PR and Advertising: It’s Not an Either-Or Choice

Public relations and advertising are like peanut butter and chocolate. Each is good on its own, but together you have a real winner. Just talking about it makes us want to go pop open a Peanut Butter Cup. Right this minute.

Since we’re in the PR game, we lean toward public relations as being the more effective – and cost-efficient – member of the pair. But when you combine PR with advertising, you really do multiply your reach and coverage.

The advantage of advertising is that you completely control the message. You craft the ad campaign, buy space in all the appropriate places, and schedule the timing. With PR, you do run the risk of a journalist not conveying your news and your message exactly as you had hoped.

But PR’s advantage is in cost and the value in having a third party (the journalist and the publication) talking about you, rather than you talking about yourself.

As to cost, an advertisement in the Wall Street Journal will set you back several thousand dollars. If you can get a Wall Street Journal writer to write about you, you get greater impact among your target audience for a tiny fraction of that investment.

Of course, the key word there is “if.” You can’t control whether a writer deems your topic worthy, despite your best efforts at outreach. You do have control via advertising.

There’s also that question of who is saying good things about you. If you tell people “I’m worthy of your attention!” they won’t necessarily believe it. But if someone else – particularly if it’s someone they trust – tells them you’re worthy, it makes a much bigger impression.

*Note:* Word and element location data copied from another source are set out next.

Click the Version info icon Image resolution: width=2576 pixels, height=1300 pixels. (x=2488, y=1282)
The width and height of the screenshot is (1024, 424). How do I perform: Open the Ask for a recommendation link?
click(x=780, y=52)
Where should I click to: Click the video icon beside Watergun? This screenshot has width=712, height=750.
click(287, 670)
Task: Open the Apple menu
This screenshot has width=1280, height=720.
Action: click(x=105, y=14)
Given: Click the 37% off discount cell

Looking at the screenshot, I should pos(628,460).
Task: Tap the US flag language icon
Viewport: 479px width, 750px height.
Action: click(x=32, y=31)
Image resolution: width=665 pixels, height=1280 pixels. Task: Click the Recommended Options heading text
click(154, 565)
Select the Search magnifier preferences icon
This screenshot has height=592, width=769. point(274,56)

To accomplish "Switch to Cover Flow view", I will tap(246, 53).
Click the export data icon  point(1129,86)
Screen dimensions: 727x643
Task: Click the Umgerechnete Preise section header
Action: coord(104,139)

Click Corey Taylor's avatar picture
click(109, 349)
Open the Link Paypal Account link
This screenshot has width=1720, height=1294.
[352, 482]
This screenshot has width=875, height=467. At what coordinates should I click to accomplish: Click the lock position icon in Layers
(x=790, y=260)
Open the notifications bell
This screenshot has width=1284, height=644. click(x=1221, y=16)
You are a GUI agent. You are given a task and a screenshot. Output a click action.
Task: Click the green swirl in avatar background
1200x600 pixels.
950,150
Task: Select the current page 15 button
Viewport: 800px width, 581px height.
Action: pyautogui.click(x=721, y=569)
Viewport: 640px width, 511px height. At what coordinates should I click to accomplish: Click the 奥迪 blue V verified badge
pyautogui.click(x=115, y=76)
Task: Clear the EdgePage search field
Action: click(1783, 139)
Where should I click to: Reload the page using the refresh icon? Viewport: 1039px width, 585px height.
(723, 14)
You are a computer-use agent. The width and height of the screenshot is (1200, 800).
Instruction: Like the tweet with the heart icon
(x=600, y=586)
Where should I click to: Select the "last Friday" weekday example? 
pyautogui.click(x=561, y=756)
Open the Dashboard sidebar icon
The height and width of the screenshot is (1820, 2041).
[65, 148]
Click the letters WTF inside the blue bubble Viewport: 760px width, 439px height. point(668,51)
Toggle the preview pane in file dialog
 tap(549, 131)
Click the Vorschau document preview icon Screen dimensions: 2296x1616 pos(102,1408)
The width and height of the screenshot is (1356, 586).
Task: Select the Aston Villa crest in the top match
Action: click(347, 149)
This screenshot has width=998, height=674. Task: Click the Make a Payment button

The bottom line is that in our view, the ideal approach is a mix of PR and advertising. In addition to the reasons we noted already, there is one other consideration. By advertising in a media outlet, you build up a certain amount of good will, which can be reflected in a greater receptivity to your PR efforts.

We’re not talking about pay-to-play outlets, where you outrightly buy your news coverage. We have no respect for them. But for a lot of media outlets, your advertising support tells them you have confidence in them, and that can end up coming back to you in positive ways when it comes to news coverage.